Arrests and overdoses continue to climb and the pain in our community is palpable, ironically due in large part to the misuse and diversion of prescription meds. That’s not to say that we should restrict access to medications that give chronic pain sufferers some relief and increased quality of life. As our population ages, we needn’t go back to dark ages, but we do need to get serious about a drug crisis that is claiming far too many lives. Here’s how:

  • Opiates are controlled substances. Control them. Prosecute the bad doctors that sell prescriptions and run pill mills. Convict them, take their licenses and sentence them like street drug dealers.
  • Educate, train and support the other 99.9% of doctors and physician assistants who try to do the right thing, but are often fooled by addicts who are charming, demanding and laser-focused on getting their fix.
  • Limit doctor shopping and pharmacy hopping by strengthening the prescription drug monitoring database to include real-time updates and give access to pharmacists. This database already exists, but is updated just monthly and only physicians – with limited time on their hands – have access to the information.
  • It’s time to reign-in the burgeoning pain management industry. The good guys will tell you that they can spot drug-seeking behavior a mile away, are willing to turn patients away, even if police intervention is required and they perform routine drug testing of patients. If you’ve been given a thirty-day supply of Vicodin and a quick urine test reveals that you’ve got none in your system or other drugs are present, then it’s time for a conversation.
  • National surveys suggest that 77% of those under the age of 25 get their first taste of prescription painkillers from their parents’ medicine cabinet, a friend or relative. How about we enforce state law requiring pharmacists to counsel patients picking-up prescriptions about the proper use and storage of medications? As consumers, we waive counseling when we sign that log at the pharmacy desk. A simple question from a pharmacist or pharmacy tech about whether there are teenagers in the home, along with a sentence or two about the addictive properties of opiate painkillers could go a long way.
  • OxyContin, Vicodin and other opioids are used to treat pain and are quickly replacing alcohol and marijuana as the drug of choice among adolescents. Being a teen has never been easy and kids have always done unsafe, unhealthy things, but we need to figure out why adolescence has become so damn difficult that our young people are turning to the strongest painkillers known to man to relieve the suffering. And by the way, how about we stop allowing pharmaceutical companies to promote expensive pills as a solution for everything from impotence to anxiety to difficulty urinating? 
  • Just as substance abuse is 100% preventable, addiction is treatable. Despite all the attention to heroin, drug treatment slots have not grown in recent years. In fact, they’re shrinking thanks to state budget cuts and an unprecedented demand for assistance. The Baldwin Council Against Drug Abuse, for example, is in the process of shutting down and two other drug treatment providers in Nassau will likely suffer the same fate before Summer’s end. Surviving agencies report long waiting lists and an unprecedented demand for help. We need to make treatment on demand a reality.

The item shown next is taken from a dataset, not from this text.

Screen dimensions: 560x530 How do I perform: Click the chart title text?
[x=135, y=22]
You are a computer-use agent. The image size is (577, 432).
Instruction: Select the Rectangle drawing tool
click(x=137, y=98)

Without intervention and treatment, addiction is a progressive disease that often proves fatal. It gets worse as time goes on. It deepens and becomes more intractable. The risks to health, safety and well-being multiply and the consequences worsen. That’s where we are here on Long Island right now.

While accused Medford gunman David Laffer and his wife Melinda Brady have denied that they’re addicts, the storyline sounds far-fetched and may change at trial. Struggling with dependency, though, doesn’t earn them a free pass and if convicted they should be punished accordingly. The Medford murders do, however, remind us that our continued denial and collective failure to adequately address what has become Long Island’s top public health problem places each and every one of us at risk.